What this task involves: Transcribe exactly, and only, the lines that fall between the line containing "Given: Click the Contato input field" and the last line of the material, both ends included, omitting any pictures.
★ ★ ★ ★ ★
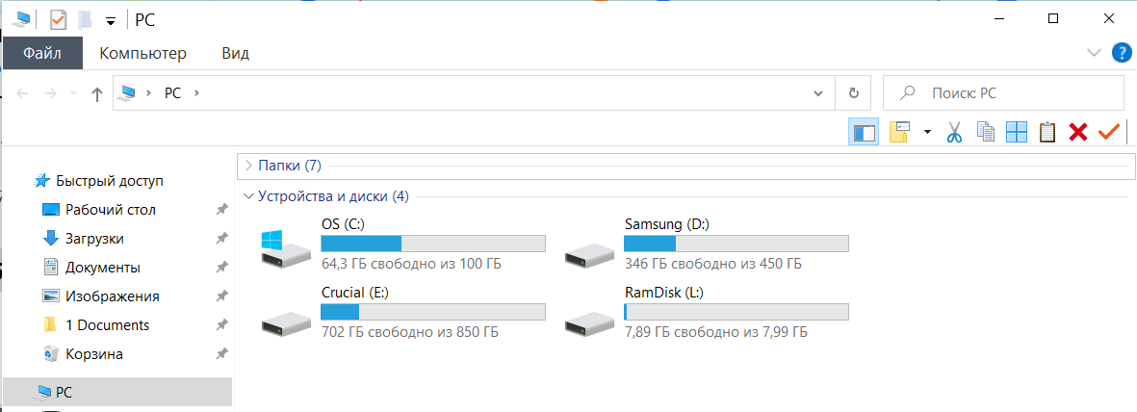This screenshot has height=412, width=1137.
Task: Click the refresh button in address bar
Action: pos(853,93)
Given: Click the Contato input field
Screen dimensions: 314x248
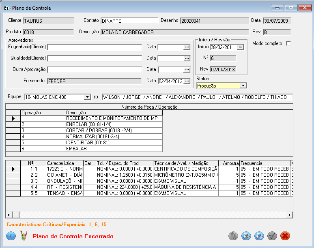Looking at the screenshot, I should (x=129, y=21).
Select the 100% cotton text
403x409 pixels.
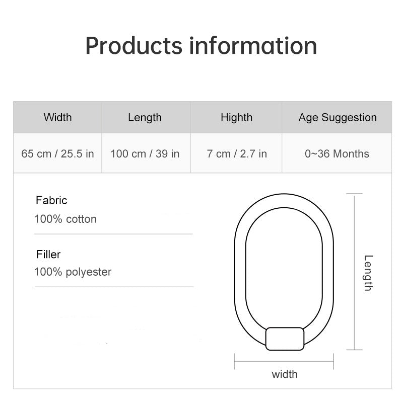65,219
★ ★ ★ ★ ★
Task response:
Given: Click the Contato input field
Screen dimensions: 314x248
Looking at the screenshot, I should (x=129, y=21).
Select the 100% cotton text
403x409 pixels.
65,219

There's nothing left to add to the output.